Abstract Background in secondary tricuspid regurgitation (STR), the remodeling of the right ventricle (RV) and the right atrium (RA) is associated with different outcomes. However, the potential prognostic role of right RA function in this setting, assessed by 2D-speckle tracking echocardiography (2D-STE), remains to be tested. Accordingly, the aim of our study is to assess the prognostic value of RA 2D-STE in patients with significant (i.e. moderate or severe) STR. Methods we retrospectively studied 227 (mean age 74±14, 40% men, 59% sinus rhythm) consecutive patients with significant STR, acquired between May 2012 and June 2021. RA 2D-STE was obtained from a dedicated, non-foreshortened RV-focused apical 4-ch view, using a dedicated software package (AFI LA, EchoPAC 204, GE Vingmed, Horten, Norway). Among the three longitudinal strain components provided by the software package (reservoir, conduit and, contraction), we focused on RA longitudinal strain during reservoir (RASR). Patients were divided into two groups according to the median value of RARS (12%). A combined endpoint of heart failure hospitalization and all-cause mortality was defined.
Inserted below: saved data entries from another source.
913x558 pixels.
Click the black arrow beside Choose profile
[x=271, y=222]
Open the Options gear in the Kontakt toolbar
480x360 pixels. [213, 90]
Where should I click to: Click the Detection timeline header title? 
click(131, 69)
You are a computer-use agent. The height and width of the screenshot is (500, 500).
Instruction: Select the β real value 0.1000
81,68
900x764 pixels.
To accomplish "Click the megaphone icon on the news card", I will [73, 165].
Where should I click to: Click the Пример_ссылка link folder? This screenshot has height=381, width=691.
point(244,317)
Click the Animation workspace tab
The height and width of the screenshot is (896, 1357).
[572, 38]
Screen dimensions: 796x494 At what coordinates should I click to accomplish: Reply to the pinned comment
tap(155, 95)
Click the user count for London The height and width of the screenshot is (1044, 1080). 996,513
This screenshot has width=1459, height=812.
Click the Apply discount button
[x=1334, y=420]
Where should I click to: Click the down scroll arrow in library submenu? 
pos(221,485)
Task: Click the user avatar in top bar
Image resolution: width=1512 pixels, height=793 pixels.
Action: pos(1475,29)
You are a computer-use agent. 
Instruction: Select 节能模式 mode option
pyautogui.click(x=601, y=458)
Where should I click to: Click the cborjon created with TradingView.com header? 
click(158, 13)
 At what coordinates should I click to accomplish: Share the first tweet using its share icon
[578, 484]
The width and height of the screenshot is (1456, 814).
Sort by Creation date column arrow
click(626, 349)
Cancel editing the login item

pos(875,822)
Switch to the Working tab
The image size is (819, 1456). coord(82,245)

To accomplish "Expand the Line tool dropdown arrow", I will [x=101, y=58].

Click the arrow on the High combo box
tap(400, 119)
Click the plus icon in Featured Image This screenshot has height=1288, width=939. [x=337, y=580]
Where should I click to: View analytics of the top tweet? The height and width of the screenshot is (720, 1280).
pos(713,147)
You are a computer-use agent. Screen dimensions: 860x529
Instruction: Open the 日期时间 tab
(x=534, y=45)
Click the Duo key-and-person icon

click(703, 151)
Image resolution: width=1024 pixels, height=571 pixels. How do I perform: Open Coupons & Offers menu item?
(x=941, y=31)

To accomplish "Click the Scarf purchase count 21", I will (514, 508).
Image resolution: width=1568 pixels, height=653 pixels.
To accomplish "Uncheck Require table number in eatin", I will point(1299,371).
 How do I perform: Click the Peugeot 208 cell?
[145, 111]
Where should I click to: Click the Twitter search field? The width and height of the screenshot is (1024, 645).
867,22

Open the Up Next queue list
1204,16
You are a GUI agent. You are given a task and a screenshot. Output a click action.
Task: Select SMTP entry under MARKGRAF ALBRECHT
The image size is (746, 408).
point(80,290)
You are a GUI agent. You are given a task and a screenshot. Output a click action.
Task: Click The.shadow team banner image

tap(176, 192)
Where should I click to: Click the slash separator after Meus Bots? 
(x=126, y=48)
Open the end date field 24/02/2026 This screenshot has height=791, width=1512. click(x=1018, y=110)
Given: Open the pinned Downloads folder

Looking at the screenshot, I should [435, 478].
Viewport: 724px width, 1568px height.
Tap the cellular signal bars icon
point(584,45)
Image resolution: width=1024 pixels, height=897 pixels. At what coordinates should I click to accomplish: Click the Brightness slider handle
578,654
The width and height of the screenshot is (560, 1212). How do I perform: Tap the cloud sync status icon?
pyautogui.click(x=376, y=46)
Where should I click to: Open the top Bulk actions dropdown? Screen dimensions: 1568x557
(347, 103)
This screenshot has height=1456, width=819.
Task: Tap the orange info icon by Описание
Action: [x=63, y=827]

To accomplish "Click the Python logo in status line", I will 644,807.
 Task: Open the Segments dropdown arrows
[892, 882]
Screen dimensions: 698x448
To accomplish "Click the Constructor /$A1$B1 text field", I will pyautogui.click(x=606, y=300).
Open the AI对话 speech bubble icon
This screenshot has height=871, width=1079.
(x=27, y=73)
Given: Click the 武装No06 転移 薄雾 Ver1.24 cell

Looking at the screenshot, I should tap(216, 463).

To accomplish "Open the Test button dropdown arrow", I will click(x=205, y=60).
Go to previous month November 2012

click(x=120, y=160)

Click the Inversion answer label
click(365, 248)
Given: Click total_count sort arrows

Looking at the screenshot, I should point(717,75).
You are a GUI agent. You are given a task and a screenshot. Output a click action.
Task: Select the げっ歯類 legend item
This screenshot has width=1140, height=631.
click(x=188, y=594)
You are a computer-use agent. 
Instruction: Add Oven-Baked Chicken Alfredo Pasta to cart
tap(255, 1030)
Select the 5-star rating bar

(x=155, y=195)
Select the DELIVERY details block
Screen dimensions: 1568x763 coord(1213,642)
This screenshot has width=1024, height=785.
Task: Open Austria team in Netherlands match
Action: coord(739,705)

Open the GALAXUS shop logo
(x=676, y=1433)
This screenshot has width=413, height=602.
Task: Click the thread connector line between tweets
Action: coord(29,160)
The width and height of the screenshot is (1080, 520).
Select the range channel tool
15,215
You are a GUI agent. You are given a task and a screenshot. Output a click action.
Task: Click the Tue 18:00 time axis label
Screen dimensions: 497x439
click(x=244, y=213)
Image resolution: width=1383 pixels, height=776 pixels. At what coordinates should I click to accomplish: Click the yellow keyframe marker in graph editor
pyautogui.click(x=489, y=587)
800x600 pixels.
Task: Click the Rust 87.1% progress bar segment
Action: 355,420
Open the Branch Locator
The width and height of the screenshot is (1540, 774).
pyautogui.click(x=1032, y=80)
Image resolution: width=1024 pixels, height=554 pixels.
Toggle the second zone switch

Results after a median follow-up period of 14 months (IQR, 1-27), 93 patients (41%) reached the combined endpoint. The predictive power of RARS<12% (AUC 0.64 [IC 95% 0.56-0.71]), was significantly higher than RA maximum volume (AUC 0.38 [IC 95% 0.31-0.47]). Patients with RARS ≤ 12% were more symptomatic (according to NYHA class), had larger RA volumes (119 vs 89 mL, p<0.001) and, a reduced right ventricular systolic function (TAPSE: 14.7 vs 18.9 mm; FAC 37.7 vs 42.4%; RV free-wall strain: 17.5 vs 20.8%; all p<0.001). In addition, patients with RARS<12% had more severe TR (corrected EROA: 0.85 vs 0.41 cm2; p<0.05). Prevalence of atrial fibrillation (58 vs 61%), left ventricular ejection fraction, and right ventricular size were similar between the groups. Patients with RARS ≤12% had a significant risk for death (log rank, p<0.001), even after correcting for confounding variables. Moreover, RA strain was independently associated with the combined endopoint in multivariate analysis (p < 0.001) Conclusions in patients with significant STR, RARS is an independent predictor of the combined endpoint of heart failure hospitalization and all-cause mortality and provides incremental prognostic value over RA volume.